Implements simple lead/lag analysis with multiple lag periods.
Usage:
python3 cross_correlate.py correlate price_spy price_qqq SPY 1y
python3 cross_correlate.py lead SPY AAPL,MSFT,GOOGL
from modules.cross_correlate import correlate_series, find_leading_indicators
"""
import sys
import json
from datetime import datetime, timedelta
from typing import Dict, List, Any, Optional, Tuple
import math
try:
import numpy as np
HAS_NUMPY = True
except ImportError:
HAS_NUMPY = False
def generate_mock_price_series(ticker: str, period: str = '1y', points: int = 252) -> List[float]:
"""Generate mock price series for testing."""
import random
random.seed(hash(ticker))
# Generate random walk
prices = [100.0]
for _ in range(points - 1):
change = random.gauss(0, 0.02) # 2% daily volatility
prices.append(prices[-1] * (1 + change))
return prices
def calculate_correlation_simple(series1: List[float], series2: List[float]) -> Tuple[float, float]:
"""Calculate correlation without numpy (fallback)."""
n = len(series1)
if n != len(series2) or n < 2:
return 0.0, 1.0
# Calculate means
mean1 = sum(series1) / n
mean2 = sum(series2) / n
# Calculate correlation coefficient
numerator = sum((series1[i] - mean1) * (series2[i] - mean2) for i in range(n))
var1 = sum((x - mean1) ** 2 for x in series1)
var2 = sum((x - mean2) ** 2 for x in series2)
denominator = math.sqrt(var1 * var2)
if denominator == 0:
return 0.0, 1.0
correlation = numerator / denominator
# Simple p-value approximation (t-test)
if abs(correlation) >= 1.0:
p_value = 0.0
else:
t_stat = correlation * math.sqrt(n - 2) / math.sqrt(1 - correlation ** 2)
# Very rough p-value approximation
p_value = math.exp(-abs(t_stat) / 2) if n > 10 else 0.5
return correlation, p_value
def calculate_correlation_numpy(series1: List[float], series2: List[float]) -> Tuple[float, float]:
"""Calculate correlation using numpy."""
arr1 = np.array(series1)
arr2 = np.array(series2)
if len(arr1) != len(arr2) or len(arr1) < 2:
return 0.0, 1.0
correlation = np.corrcoef(arr1, arr2)[0, 1]
# Calculate p-value
n = len(arr1)
t_stat = correlation * np.sqrt(n - 2) / np.sqrt(1 - correlation ** 2)

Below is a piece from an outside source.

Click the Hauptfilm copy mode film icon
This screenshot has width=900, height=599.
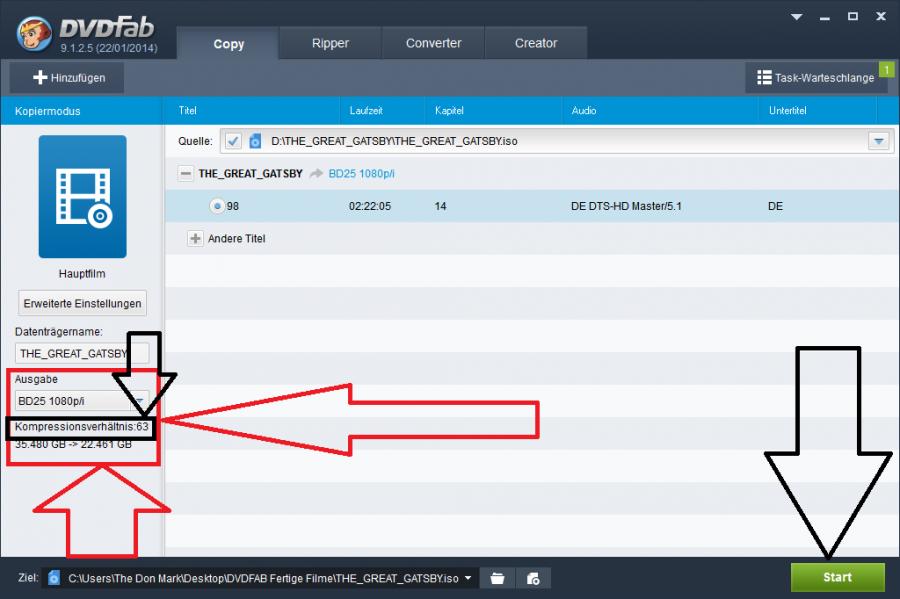(82, 196)
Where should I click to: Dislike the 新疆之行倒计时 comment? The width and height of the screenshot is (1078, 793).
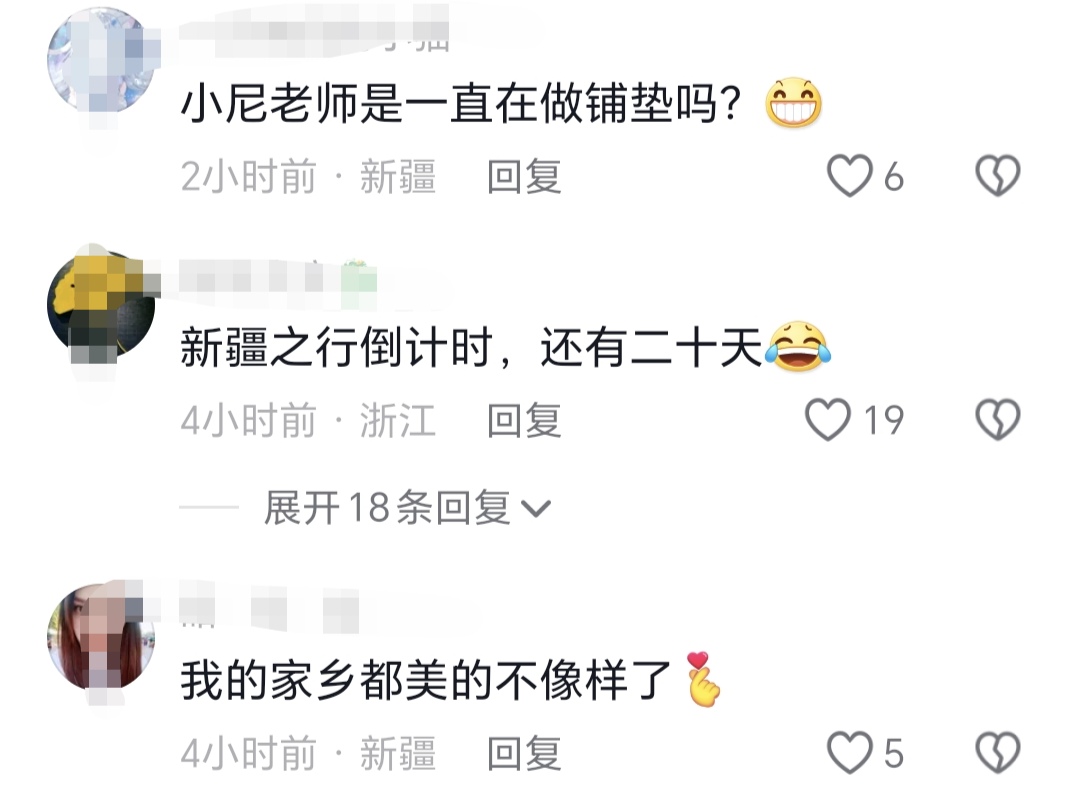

# Rough p-value from t-distribution
from math import exp
p_value = exp(-abs(t_stat) / 2) if n > 10 else 0.5
return float(correlation), float(p_value)
def correlate_series(series1_name: str, series2_name: str, ticker: str = 'SPY', period: str = '1y') -> Dict[str, Any]:
"""
Calculate correlation between two time series.
Args:
series1_name: Name of first series (e.g., 'price_spy')
series2_name: Name of second series (e.g., 'price_qqq')
ticker: Reference ticker (used for mock data generation)
period: Time period ('1y', '6m', '3m')
Returns:
Dict with correlation, p_value, and metadata
"""
# Parse period to number of data points
period_map = {'1y': 252, '6m': 126, '3m': 63, '1m': 21}
points = period_map.get(period, 252)
# Generate or fetch series data
# In production, this would fetch actual data
series1 = generate_mock_price_series(series1_name + ticker, period, points)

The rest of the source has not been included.